> **WORK TO COMPLETE**
Once you find the line with "Where should I click to: Open the 受控字段" in the entries below, return exactly every line from it through the line with "Given: Go back using the Back button".

> **DATA SHOWN**
════════════════════

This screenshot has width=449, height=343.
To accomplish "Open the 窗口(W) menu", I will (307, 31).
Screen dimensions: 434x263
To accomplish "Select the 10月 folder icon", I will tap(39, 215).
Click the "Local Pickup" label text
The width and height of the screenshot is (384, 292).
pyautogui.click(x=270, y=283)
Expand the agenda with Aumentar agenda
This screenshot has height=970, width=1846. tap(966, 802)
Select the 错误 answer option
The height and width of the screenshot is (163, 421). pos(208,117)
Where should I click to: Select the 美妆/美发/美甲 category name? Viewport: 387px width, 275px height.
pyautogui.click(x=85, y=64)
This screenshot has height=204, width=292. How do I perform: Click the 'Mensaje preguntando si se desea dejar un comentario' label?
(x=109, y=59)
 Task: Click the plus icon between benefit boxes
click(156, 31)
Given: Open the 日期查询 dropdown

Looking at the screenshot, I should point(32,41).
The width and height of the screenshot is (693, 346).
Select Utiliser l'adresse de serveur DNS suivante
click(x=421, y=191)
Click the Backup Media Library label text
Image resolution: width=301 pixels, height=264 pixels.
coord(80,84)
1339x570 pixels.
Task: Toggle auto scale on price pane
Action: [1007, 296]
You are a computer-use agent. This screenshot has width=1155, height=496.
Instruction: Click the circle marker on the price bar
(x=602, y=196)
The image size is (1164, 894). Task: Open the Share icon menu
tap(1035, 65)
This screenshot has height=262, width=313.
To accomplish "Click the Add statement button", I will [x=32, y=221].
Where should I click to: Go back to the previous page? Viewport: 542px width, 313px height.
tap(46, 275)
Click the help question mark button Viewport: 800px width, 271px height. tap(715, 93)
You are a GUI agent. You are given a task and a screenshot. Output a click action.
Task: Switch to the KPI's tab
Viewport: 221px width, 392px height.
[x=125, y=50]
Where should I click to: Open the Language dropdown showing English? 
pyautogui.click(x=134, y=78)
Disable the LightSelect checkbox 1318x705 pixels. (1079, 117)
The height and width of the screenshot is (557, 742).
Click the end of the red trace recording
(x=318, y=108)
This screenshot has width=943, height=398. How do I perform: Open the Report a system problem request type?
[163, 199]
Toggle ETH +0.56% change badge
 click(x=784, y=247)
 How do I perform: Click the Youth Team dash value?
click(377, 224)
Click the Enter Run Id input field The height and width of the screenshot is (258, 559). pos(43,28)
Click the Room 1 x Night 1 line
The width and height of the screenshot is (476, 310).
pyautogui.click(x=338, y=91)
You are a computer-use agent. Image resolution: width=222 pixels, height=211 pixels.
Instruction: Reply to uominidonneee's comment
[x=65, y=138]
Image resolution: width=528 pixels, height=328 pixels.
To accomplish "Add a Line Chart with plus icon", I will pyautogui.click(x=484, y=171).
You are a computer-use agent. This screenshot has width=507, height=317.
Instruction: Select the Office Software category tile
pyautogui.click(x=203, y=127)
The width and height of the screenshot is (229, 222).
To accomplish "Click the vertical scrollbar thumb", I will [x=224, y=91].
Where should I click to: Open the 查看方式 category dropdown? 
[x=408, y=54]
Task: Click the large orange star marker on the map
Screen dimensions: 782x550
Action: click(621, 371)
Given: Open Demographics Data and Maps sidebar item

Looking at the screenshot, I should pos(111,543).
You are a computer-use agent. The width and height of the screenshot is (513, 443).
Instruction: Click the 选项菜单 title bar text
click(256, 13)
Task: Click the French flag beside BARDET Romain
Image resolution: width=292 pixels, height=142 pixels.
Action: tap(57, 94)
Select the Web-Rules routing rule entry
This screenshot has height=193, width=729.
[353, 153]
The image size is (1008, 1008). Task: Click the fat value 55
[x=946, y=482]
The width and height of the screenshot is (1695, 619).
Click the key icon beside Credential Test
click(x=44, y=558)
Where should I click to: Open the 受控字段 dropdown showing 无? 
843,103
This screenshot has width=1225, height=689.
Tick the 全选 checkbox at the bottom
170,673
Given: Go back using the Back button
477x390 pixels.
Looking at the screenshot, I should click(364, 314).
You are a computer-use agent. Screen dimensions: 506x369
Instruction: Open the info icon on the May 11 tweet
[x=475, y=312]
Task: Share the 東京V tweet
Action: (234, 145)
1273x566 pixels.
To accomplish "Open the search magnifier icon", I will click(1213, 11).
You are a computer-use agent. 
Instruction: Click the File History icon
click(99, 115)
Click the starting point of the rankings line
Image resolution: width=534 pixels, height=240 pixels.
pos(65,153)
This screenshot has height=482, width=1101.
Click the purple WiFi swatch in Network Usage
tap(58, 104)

════════════════════

> **SOLUTION TO THIS TASK**
Where should I click to: Open the 受控字段 dropdown showing 无? 
843,103
This screenshot has width=1225, height=689.
Tick the 全选 checkbox at the bottom
170,673
Given: Go back using the Back button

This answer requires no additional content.